» SOURCE PASSAGE
◆ ◆ ◆ ◆ ◆ ◆ ◆

[datatable-help] Subsetting columns in data.table
Matthew Dowle
mdowle at mdowle.plus.com
Mon Nov 19 23:06:51 CET 2012
Hi Berto,
Thanks. I think I get it now. How about this :
DT5 = data.table(x=rep(c("a","b","c"), each=3), y=c(1,3,6), s=4:12,
t=0:8, u=2:10, v=1:9, w=3:11)
othercols = setdiff(names(DT5),c("x","y"))
DT5[y<=3 & Reduce(`&`,lapply(DT5[,othercols,with=FALSE],`<=`,7)),
max(y), by=x]
x V1
1: a 3
2: b 1
HTH
Matthew
On 17.11.2012 07:47, Berto wrote:
> Matthew Dowle wrote
>> Hi Berto,
>>
>> I think we may be experiencing a language barrier here. This is
>> datatable-help; i.e.,
>> not r-help. You *can* write in another language on this list, if
>> you'd
>> like to, in
>> case someone else here understands better. The rules are less strict
>> here. Nobody has yet
>> done so, but there is no rule against it. Why not?
>>
>> Proceeding in English for now ...
>
> Sorry for my loose English writing, I'll try to be more precise this
> time.
>
> If this does not work, I'll switch the language.

◆ ◆ ◆ ◆ ◆ ◆ ◆

» STORED DATA
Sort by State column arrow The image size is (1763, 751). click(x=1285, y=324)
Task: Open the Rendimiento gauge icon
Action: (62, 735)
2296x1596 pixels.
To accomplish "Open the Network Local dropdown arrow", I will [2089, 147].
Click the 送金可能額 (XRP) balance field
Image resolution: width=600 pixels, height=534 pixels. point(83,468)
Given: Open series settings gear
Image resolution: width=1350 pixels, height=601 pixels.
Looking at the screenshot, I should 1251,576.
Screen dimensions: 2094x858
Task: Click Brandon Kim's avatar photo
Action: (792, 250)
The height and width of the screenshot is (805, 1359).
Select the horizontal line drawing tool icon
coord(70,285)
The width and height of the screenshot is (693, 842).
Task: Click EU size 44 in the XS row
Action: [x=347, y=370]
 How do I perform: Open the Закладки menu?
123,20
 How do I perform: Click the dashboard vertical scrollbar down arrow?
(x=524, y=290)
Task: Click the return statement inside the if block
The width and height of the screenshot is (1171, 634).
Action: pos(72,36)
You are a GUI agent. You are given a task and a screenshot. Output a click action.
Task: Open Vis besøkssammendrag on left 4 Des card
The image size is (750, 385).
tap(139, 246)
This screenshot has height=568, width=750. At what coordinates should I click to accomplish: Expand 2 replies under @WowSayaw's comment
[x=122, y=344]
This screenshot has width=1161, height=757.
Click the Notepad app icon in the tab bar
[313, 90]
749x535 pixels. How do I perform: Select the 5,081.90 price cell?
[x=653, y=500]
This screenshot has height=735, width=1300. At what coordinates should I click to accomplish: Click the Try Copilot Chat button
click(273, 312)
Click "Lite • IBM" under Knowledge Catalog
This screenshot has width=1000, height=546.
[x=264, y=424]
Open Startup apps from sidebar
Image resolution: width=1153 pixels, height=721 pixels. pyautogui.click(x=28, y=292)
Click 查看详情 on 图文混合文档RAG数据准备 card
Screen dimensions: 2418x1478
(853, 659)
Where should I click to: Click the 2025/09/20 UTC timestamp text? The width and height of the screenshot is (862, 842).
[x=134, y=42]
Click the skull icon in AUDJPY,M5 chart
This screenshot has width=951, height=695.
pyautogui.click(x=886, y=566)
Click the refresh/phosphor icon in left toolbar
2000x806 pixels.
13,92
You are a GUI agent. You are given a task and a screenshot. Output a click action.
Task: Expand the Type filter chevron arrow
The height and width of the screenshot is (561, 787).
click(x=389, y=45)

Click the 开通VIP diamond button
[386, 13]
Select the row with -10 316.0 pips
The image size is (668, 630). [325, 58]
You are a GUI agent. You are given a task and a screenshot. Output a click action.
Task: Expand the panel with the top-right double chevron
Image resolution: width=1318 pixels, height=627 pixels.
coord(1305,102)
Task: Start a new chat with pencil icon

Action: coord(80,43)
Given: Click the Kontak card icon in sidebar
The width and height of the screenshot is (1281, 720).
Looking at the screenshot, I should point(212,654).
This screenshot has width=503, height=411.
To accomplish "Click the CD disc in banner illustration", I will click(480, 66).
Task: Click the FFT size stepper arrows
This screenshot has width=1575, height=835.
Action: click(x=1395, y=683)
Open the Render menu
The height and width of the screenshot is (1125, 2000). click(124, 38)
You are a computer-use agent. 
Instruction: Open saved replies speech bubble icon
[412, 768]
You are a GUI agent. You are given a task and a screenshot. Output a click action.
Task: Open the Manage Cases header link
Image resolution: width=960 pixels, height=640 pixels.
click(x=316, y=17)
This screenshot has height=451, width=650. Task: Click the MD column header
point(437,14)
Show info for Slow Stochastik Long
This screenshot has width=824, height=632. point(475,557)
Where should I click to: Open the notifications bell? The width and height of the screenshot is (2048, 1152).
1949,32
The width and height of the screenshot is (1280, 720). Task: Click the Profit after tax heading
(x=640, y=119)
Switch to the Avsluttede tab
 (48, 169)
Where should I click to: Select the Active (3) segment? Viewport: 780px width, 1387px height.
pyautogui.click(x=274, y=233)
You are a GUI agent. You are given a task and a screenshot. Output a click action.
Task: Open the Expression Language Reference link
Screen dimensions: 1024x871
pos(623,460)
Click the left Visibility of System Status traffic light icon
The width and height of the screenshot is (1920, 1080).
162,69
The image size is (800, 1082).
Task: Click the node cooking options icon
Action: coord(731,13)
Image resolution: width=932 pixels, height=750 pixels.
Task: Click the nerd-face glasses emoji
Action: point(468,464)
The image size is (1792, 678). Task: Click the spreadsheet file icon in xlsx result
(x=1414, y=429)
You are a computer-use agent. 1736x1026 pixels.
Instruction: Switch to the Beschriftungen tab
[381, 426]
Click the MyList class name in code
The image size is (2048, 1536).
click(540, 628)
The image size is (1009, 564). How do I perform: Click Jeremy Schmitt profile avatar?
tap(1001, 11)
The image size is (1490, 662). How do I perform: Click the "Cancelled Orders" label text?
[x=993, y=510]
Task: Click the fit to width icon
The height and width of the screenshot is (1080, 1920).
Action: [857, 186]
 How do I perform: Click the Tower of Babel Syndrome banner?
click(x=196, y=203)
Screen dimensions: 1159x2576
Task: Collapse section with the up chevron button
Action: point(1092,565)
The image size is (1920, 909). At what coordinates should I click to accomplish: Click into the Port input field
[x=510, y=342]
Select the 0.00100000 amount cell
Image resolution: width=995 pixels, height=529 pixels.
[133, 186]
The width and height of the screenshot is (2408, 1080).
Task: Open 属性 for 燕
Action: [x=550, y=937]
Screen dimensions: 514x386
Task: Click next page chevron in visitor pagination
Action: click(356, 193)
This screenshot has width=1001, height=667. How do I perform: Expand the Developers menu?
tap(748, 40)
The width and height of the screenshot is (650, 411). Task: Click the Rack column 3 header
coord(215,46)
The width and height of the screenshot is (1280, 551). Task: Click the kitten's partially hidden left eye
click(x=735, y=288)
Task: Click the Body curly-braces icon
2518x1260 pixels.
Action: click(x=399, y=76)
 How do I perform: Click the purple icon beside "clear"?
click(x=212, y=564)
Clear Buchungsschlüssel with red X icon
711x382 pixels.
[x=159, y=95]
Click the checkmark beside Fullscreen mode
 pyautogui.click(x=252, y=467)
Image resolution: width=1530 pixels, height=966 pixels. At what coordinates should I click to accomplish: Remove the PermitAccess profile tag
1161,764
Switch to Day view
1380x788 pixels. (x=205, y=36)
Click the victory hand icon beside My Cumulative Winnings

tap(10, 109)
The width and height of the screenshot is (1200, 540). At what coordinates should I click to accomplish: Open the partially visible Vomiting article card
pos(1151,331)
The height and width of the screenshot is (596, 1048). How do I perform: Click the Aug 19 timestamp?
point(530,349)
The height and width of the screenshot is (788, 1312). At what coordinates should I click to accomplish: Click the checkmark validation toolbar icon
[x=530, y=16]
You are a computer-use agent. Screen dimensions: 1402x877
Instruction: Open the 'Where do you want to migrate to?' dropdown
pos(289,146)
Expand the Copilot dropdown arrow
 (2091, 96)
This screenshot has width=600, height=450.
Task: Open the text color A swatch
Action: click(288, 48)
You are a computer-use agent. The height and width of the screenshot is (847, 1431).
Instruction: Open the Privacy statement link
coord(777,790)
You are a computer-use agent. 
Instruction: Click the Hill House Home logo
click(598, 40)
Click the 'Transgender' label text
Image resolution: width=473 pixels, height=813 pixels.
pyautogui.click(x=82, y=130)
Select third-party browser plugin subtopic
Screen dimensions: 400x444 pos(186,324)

◆ ◆ ◆ ◆ ◆ ◆ ◆

» TASK DESCRIPTION
Name every column defined in the data.table() call that creates DT5 in the mailing-list thread. Rely solely on the mailing-list thread and not on the data.

» TASK RESULT
x, y, s, t, u, v, w